▸ **Selected excerpt**
◇ ◇ ◇
Increases bone density, giving you a strong, stable skeleton.
Improves balance and coordination.
Prevents decay of the pads between your bones, so that you do not hurt when you move.
Builds muscles which will burn more calories, even while you are resting.
Reduces blood pressure by making your heart stronger.
Increases your metabolism.
Decreases blood sugar, which helps prevent insulin resistance (the precursor to diabetes).
Improves your aerobic capacity: yes, strength training can also train your aerobic capacity.
Gives you a general feeling of wellness and strength. If you are strong, you feel strong.
Makes you a better athlete/allows you to perform better
Prevents the weak, frail “skinny-fat” look.
Raises your energy level. The more muscle you have, the less effort you have to exert and the more energy you have available.
Secures future protection against falls and fractures. If you age with dense bones, strong muscles and good balance, your risk of injury plummets.
Creates more EPOC than aerobic exercise does. (EPOC refers to the fat and calories that your body burns in the hours after you have finished your workout.)
Still tempted to give up resistance training?
Why cardio is not enough
“But,” the question goes, “Can’t I just go for a run and build muscle? I’m using muscles when I run!”
◇ ◇ ◇
▸ **Listed entries**
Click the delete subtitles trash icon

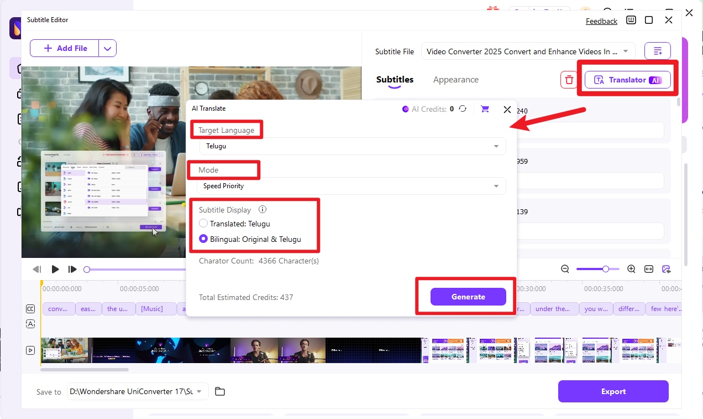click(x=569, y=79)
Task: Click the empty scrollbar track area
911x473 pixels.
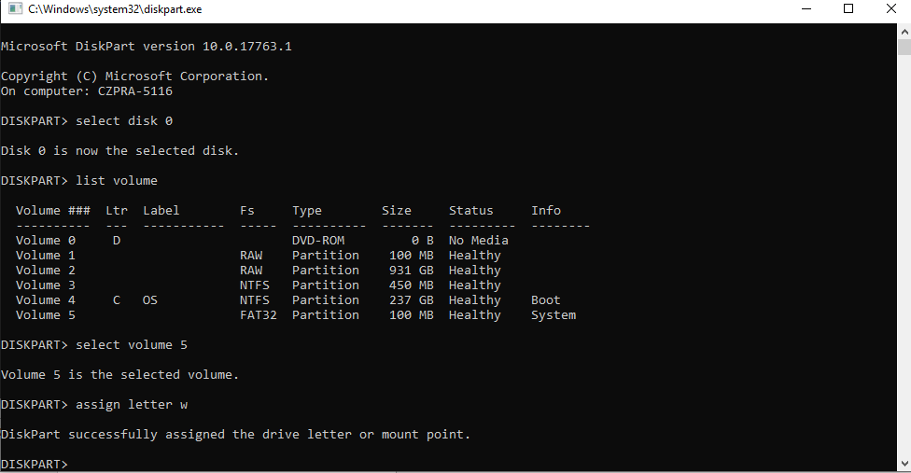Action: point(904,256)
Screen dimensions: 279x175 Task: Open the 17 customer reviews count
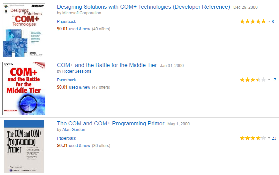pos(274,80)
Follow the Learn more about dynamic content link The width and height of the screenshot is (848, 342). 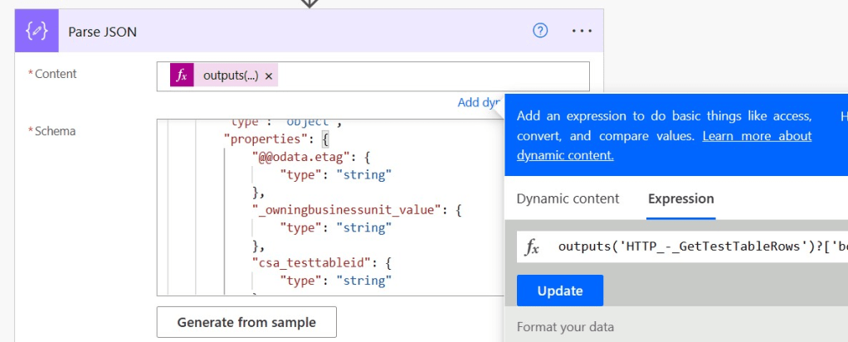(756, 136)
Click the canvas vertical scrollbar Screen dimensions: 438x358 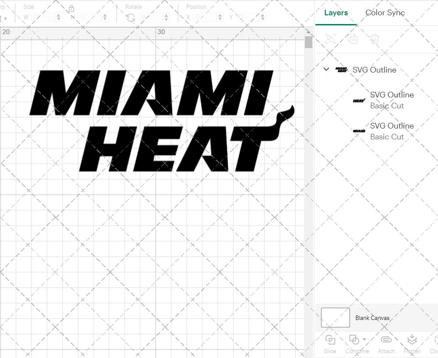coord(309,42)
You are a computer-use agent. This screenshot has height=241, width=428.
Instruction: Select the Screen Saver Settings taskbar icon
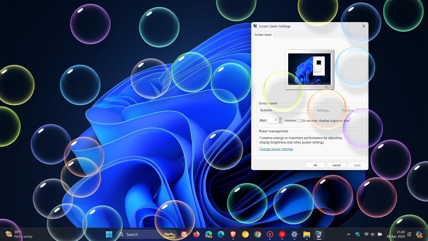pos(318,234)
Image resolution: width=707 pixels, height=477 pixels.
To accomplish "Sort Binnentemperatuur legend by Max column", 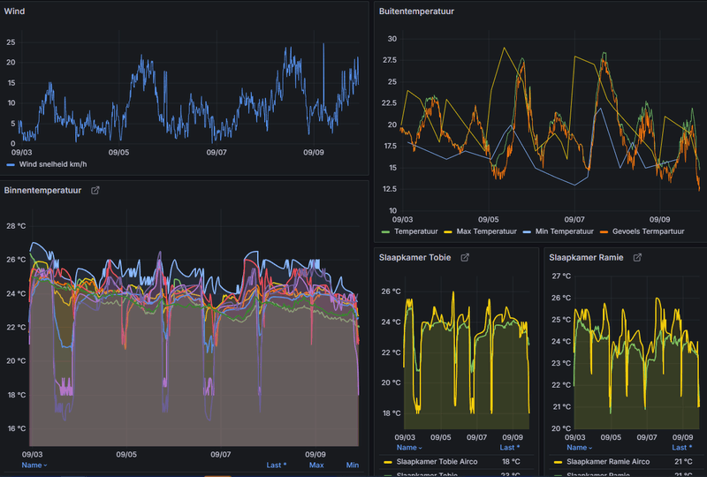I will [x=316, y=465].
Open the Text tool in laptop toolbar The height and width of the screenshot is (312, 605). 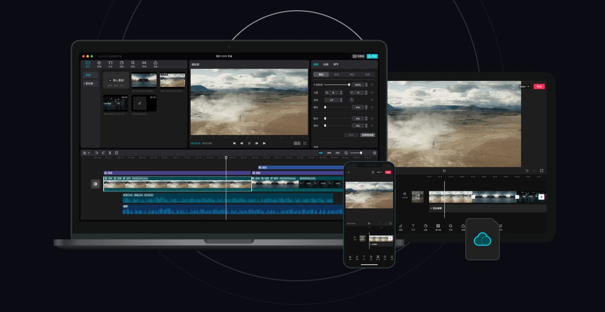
◇ ◇ ◇
▸ **Problem set**
- a) According to the strength training passage, what does EPOC refer to?
- b) Say whether each statement agrees with the strength training passage. Give yes or no, and quote the deciding words of the passage. (i) Strength training lowers blood pressure by strengthening the heart. (ii) Strength training creates less EPOC than aerobic exercise. (iii) Insulin resistance is called the precursor to diabetes.
- c) Reproduce the strength training passage starting at "Decreases blood sugar, which" and ending at "you feel strong.", with "wellness" replaced by "well-being".

▸ **Replies**
- a) The fat and calories that your body burns in the hours after you have finished your workout.

- b)
(i) Yes: "Reduces blood pressure by making your heart stronger."
(ii) No: "Creates more EPOC than aerobic exercise does."
(iii) Yes: "insulin resistance (the precursor to diabetes)"

- c)
Decreases blood sugar, which helps prevent insulin resistance (the precursor to diabetes).
Improves your aerobic capacity: yes, strength training can also train your aerobic capacity.
Gives you a general feeling of well-being and strength. If you are strong, you feel strong.